Valid 12Z Fri Aug 12 2022 - 12Z Sat Aug 13 2022
...THERE IS A SLIGHT RISK OF EXCESSIVE RAINFALL OVER PORTIONS OF
...Southwest & Eastern Great Basin to the Northern Rockies...
The upper ridge continues its eastward drift with the center
reaching western KS Friday night. The monsoonal moisture plume
edges east as well with the 90th percentile PW anomaly spanning
from AZ to central MT. Similar to recent days, upper level
impulses will allow organized activity to lift north. Terrain such
as the Mogollon Rim through the slot canyons of southern UT remain
most susceptible to possible flash flooding due to orientation
quasi-parallel to the mean flow and a Slight Risk is in effect for
these areas. There is uncertainty in the best corridors as seen in
differences between the 00Z ECMWF and GFS with the GFS generally
with a narrower plume. However, higher afternoon PW over southeast
AZ Friday vs Thursday warrants a Slight Risk for southeast AZ to
the southern border. The Marginal Risk hedges this area between
central NV and southern NM. Very anomalous moisture (PWs 3 sigma
over normal) over western WY may warrant a Slight Risk extension
north to the Yellowstone area, so stay tuned to subsequent updates.
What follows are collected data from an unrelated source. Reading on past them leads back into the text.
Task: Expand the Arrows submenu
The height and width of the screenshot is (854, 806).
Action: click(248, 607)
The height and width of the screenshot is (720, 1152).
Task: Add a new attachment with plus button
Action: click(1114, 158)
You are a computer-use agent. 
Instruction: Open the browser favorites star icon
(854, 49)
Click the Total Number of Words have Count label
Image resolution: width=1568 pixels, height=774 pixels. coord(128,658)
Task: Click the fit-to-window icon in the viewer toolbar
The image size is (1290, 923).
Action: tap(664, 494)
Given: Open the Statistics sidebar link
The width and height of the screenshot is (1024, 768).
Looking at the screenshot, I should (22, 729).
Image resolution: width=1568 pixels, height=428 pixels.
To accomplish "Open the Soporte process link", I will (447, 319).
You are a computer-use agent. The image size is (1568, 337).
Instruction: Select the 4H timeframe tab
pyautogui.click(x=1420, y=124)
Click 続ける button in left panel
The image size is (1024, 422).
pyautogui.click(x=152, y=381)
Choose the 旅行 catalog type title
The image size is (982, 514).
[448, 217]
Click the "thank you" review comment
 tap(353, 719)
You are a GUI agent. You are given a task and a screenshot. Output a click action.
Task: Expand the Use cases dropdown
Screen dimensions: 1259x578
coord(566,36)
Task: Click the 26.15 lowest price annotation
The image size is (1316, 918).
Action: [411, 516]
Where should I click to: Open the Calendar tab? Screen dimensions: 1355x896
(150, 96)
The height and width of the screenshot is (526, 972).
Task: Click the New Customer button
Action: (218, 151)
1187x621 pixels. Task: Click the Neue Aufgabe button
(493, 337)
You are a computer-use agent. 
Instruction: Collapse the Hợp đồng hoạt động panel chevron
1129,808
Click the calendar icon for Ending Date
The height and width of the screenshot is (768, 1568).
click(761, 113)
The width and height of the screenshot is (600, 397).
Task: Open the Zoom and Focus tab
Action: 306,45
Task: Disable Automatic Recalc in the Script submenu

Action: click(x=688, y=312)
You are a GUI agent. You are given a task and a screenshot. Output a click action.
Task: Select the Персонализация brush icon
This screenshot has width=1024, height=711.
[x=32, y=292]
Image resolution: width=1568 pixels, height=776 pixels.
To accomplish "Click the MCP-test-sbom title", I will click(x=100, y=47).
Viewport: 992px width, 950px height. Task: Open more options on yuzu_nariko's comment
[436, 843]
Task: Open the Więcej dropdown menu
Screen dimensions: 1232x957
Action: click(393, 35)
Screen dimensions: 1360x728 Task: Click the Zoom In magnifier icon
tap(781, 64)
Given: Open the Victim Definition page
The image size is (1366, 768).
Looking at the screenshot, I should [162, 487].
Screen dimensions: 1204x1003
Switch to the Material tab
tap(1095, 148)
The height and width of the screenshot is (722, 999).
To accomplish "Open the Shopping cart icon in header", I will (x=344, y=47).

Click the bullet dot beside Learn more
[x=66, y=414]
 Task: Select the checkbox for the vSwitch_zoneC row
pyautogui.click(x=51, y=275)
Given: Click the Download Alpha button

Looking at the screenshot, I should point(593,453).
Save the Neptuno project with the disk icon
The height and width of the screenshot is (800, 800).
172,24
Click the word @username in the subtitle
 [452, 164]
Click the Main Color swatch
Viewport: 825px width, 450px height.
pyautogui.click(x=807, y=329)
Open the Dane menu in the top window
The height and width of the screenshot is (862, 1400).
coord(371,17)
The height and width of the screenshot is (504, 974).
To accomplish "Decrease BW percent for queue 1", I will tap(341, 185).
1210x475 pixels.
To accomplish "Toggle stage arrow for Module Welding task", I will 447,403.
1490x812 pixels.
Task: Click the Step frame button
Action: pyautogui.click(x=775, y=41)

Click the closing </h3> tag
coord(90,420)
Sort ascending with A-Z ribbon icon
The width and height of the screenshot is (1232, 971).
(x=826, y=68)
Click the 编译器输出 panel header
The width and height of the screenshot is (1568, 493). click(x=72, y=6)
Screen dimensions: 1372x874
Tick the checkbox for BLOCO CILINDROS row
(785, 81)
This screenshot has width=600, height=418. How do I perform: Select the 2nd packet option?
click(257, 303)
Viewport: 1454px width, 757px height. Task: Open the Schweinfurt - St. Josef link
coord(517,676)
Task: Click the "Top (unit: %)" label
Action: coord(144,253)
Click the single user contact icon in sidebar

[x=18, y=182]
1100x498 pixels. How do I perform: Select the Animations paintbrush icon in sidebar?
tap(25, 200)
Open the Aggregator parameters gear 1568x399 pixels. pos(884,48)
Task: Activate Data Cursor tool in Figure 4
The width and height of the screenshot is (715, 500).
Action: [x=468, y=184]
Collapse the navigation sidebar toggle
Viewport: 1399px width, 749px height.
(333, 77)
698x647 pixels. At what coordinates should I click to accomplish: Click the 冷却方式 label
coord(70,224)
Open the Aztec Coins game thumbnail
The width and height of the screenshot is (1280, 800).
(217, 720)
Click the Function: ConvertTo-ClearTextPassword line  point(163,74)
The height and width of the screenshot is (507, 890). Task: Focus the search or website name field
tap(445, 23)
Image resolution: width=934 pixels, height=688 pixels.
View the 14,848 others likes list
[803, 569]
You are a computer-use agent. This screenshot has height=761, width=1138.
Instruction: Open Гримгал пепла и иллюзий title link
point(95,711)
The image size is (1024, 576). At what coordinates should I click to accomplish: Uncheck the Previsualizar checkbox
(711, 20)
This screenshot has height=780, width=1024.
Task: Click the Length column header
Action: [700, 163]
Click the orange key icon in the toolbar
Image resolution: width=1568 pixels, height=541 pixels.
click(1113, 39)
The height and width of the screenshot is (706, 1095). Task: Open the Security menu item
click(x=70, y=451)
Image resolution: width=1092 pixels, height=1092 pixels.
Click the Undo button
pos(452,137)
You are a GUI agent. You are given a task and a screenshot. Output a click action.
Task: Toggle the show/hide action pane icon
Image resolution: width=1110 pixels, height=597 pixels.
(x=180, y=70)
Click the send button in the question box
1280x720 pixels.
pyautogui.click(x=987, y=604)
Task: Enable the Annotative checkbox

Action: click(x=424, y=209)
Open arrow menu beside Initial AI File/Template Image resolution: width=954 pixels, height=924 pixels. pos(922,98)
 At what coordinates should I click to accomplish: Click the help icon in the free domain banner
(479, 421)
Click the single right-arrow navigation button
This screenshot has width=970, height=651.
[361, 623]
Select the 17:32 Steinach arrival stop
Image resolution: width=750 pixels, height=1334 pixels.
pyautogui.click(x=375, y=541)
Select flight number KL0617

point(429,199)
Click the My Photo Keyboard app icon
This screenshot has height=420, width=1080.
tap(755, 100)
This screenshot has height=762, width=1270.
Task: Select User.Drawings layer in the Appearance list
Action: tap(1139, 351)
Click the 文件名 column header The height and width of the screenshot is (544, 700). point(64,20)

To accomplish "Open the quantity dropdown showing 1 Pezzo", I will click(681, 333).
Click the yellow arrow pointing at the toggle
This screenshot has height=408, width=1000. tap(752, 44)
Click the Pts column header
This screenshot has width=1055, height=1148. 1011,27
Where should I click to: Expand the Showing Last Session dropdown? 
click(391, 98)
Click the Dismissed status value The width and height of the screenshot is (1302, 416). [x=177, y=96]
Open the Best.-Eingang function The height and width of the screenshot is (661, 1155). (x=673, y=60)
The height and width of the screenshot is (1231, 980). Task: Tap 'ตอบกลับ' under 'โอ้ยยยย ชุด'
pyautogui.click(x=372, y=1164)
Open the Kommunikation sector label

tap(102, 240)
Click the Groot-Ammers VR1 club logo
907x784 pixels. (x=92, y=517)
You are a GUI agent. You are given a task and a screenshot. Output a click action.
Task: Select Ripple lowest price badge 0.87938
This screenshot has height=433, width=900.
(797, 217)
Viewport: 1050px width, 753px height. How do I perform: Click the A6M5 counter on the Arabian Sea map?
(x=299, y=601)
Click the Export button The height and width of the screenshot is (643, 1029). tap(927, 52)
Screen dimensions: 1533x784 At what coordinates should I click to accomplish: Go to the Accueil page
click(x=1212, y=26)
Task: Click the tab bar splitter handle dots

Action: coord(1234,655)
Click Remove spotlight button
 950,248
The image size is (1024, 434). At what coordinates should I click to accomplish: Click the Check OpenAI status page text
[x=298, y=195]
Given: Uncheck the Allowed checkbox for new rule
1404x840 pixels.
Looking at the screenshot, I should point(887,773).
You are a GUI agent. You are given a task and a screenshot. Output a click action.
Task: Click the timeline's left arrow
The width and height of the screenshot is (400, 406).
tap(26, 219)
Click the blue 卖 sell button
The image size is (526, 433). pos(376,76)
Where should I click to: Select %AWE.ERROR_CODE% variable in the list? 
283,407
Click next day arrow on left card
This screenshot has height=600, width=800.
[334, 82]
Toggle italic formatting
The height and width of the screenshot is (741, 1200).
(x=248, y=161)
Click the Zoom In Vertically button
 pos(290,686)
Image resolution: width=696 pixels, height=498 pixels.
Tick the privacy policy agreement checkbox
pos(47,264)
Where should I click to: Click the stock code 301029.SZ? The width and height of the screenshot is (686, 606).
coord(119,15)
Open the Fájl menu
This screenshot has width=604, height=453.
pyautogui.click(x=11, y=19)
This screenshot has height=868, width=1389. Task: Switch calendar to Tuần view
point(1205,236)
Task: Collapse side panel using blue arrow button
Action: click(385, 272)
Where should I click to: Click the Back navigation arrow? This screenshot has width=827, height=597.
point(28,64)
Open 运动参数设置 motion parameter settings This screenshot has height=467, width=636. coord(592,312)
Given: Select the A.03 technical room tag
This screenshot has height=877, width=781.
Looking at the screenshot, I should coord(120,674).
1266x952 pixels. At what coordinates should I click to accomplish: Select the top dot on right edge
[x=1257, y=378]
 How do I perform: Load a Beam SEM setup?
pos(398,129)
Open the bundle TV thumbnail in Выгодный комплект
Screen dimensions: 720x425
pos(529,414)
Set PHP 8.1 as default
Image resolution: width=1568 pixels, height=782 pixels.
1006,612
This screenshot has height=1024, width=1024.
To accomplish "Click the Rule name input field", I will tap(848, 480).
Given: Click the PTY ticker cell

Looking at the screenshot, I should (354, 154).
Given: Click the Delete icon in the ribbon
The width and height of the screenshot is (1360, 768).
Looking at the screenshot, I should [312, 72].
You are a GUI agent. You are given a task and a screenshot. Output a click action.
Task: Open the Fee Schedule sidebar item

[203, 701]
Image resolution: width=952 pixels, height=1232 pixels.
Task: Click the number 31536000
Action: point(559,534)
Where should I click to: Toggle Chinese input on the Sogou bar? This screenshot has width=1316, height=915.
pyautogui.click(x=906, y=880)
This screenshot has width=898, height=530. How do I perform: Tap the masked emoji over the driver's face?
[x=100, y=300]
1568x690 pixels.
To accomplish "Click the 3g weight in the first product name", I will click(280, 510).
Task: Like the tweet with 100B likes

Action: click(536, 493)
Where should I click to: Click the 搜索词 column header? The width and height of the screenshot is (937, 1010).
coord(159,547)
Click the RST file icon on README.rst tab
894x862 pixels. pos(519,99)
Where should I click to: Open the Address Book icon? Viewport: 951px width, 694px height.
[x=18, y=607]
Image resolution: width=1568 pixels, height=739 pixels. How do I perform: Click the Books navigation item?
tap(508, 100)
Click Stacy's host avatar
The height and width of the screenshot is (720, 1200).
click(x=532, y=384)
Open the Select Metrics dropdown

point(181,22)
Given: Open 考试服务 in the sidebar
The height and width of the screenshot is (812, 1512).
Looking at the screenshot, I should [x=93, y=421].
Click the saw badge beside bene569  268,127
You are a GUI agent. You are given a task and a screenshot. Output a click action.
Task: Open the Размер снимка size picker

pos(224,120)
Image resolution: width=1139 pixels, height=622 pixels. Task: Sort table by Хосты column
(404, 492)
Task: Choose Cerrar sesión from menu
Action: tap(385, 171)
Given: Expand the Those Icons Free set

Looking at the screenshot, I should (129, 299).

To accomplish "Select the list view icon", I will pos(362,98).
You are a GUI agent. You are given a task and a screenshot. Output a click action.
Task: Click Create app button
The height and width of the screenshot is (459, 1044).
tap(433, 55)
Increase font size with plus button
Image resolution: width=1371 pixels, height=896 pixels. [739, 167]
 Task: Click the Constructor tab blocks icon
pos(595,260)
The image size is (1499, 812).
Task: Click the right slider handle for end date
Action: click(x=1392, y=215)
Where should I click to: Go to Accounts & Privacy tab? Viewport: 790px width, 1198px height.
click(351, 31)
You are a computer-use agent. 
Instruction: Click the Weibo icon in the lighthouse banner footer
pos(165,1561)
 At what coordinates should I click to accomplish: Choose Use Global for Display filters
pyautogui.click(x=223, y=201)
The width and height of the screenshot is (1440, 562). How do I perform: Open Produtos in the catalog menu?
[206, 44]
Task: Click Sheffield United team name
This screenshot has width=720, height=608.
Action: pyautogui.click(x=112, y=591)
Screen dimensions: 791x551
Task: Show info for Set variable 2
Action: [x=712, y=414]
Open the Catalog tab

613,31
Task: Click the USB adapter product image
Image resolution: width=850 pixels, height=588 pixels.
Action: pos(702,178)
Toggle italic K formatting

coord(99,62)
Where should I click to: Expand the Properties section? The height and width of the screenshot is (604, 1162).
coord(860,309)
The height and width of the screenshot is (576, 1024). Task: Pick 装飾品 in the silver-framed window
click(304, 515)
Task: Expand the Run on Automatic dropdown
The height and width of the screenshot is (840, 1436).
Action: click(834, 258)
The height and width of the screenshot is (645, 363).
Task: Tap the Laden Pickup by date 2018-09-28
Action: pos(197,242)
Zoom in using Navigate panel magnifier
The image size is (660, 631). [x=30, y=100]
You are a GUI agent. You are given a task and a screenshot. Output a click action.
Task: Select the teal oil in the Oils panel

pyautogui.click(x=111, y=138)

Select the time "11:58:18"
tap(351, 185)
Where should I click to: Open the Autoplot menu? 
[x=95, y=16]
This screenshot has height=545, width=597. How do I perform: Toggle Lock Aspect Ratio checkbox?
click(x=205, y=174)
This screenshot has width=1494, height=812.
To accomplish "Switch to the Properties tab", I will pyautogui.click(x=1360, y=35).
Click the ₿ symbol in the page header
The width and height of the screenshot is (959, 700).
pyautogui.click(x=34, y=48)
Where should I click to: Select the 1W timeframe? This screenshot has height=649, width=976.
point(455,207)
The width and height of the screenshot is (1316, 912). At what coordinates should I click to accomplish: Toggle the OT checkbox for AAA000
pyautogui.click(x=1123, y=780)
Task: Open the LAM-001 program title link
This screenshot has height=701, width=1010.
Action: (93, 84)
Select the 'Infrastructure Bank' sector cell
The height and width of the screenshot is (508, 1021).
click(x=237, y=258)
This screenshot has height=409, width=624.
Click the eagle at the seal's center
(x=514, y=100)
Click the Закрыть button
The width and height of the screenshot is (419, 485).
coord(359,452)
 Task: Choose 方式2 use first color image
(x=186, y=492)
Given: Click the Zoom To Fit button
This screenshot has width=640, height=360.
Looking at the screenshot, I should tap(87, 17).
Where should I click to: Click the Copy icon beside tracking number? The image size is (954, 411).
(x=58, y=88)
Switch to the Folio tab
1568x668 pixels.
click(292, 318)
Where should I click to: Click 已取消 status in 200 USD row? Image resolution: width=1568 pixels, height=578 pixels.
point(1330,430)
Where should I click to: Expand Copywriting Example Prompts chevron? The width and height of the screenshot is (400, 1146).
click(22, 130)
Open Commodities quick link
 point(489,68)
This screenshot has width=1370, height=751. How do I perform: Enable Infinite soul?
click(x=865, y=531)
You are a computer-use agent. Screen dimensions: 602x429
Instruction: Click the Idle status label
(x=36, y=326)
...Central Gulf Coast to the Carolina Coast...
Continued elevated Gulf moisture persists along the Gulf coast
through the Carolina Coast (south of the Outer Banks) into the
diurnal peak with a cold front approaching the Gulf Coast late in
the day. A surface trough along the coast will help focus the
heavy rain threat to along the entirety of the northern Gulf Coast
and Southeast Coast. Given the heavy rain threats from prior days
there is likely to be a need for a Slight Risk at some point, but
the more prone areas (besides urban areas) may have to make
themselves more evident after rain today/Thursday before the
confidence is great enough. Also worth noting is the westward
shift in the anomalous moisture plume which may allow enough heavy
rain the lower Rio Grande Valley to warrant an eventual excessive
rain risk - this is currently noted to be greater in the 00Z GFS
which features a faster cold front than the 00Z ECMWF.